Donald Trump during his presidential campaign extolled his independence from big-money backers, touting his wealth and ability to self-finance his race.
Like other Trump boasts, that wasn't true. Trump received significant financial aid and other campaign assistance from an obscure hedge-fund CEO named Robert Mercer, as the New Yorker's Jane Mayer examines in an exhaustive July 27 piece.
Mayer, who wrote the definitive book on the wealthy Koch Brothers and their efforts to control American politics, shows how Mercer and his daughter. Rebekah, significantly influence the Trump presidency. Mercer introduced Trump to advisers Steve Bannon and Kellyanne Conway, and is a significant backer of Bannon's Breitbart News, the "alt-right" publication that played a major part in boosting Trump.
The co-CEO of Renaissance Technologies, a Long Island hedge fund that uses algorithms to predict financial market outcomes, Mercer is described as an eccentric mathematical genius. A Wall Street Journal profile quoted by Mayer says he feels more comfortable around cats than humans.
He also hates government, holding the Ayn Rand philosophy that wealth is a sign of human superiority and that rich people shouldn't be taxed to help poor people.

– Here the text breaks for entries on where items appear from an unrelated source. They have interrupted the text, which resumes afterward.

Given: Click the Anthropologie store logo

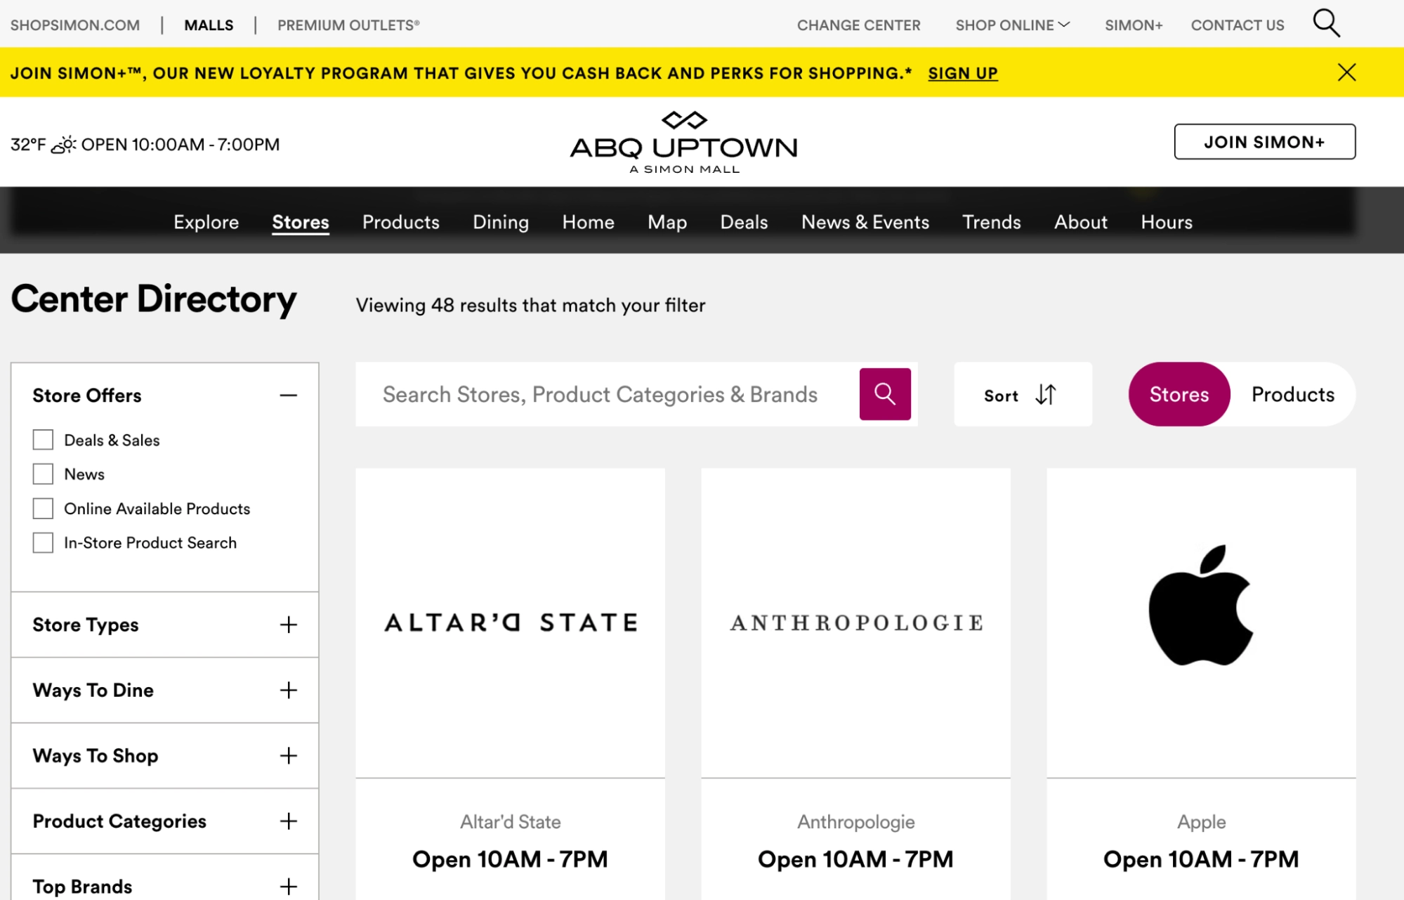Looking at the screenshot, I should (x=855, y=621).
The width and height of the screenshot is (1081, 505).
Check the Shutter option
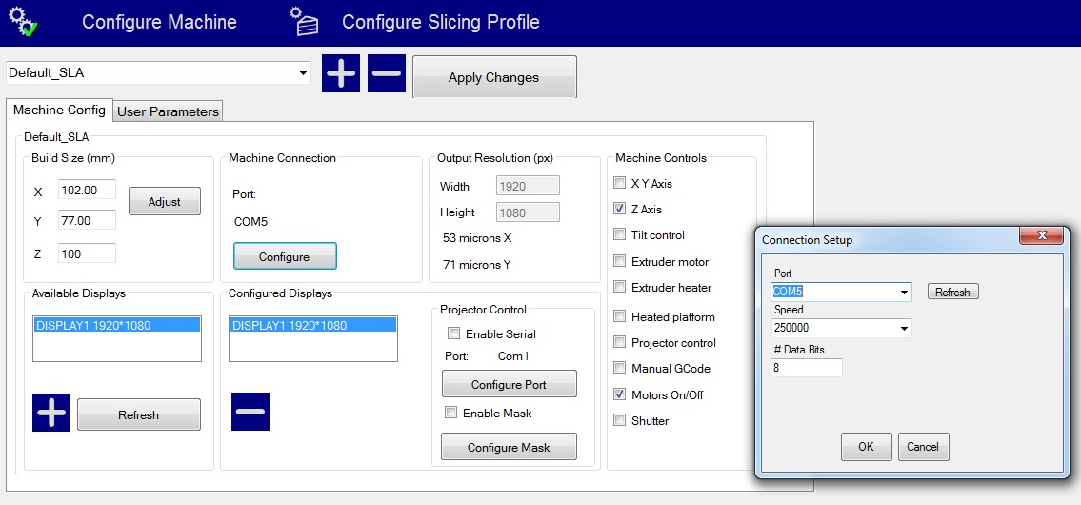(x=621, y=420)
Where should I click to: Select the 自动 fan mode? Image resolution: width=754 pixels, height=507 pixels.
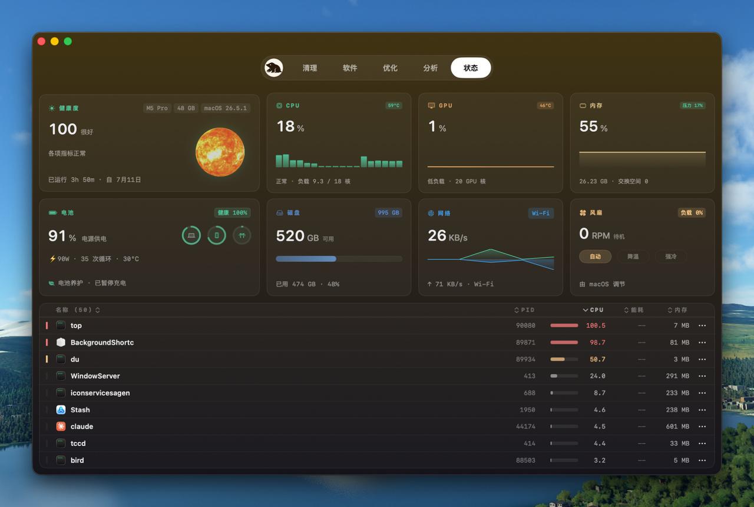point(595,256)
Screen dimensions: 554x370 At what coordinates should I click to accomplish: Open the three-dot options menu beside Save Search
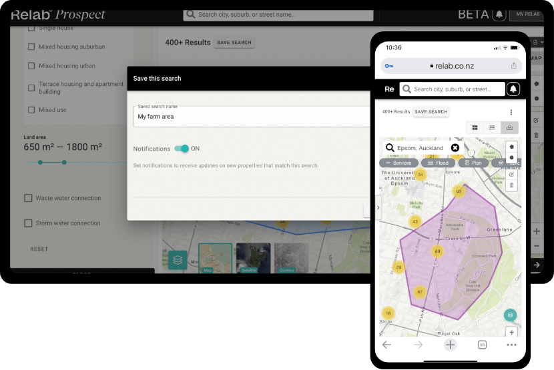click(x=511, y=112)
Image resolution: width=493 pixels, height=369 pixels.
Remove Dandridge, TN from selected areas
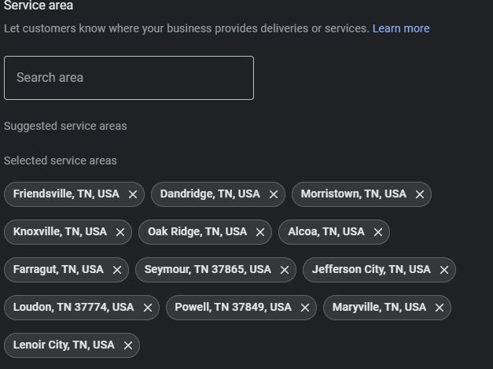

Nor does he believe in climate change.
According to Mayer, he also believes in the most outlandish conspiracy theories regarding Bill and Hillary Clinton. His hatred of Hillary Clinton led him to involvement in the 2016 campaign, first backing Ted Cruz until he dropped out. Mercer then switched his support to Trump, donating $2 million directly to Trump's campaign and much more to GOP PACS.
The article included one surprising revelation, that Patrick Caddell, the pollster known for helping Jimmy Carter win the White House, now works for the GOP and is a close associate of Bannon. For years, Caddell's polling has shown widespread support for a political outsider, an assessment that proved true with Trump.
Mayer concludes that Mercer's power is another sign of how the Supreme Court's Citizens United ruling has given ultra-wealthy Americans unprecedented control. She says that power has shifted from the two political parties to a small group of rich Americans.
Another insight struck me, that the new class who gained their wealth through the financial industry care less about the country's general good than the old industrialists of the 19th and 20th centuries, who actually built things.The Robert Mercers of today are unlikely to make an effort for the civic good such as Andrew Carnegie's building of public libraries across the country.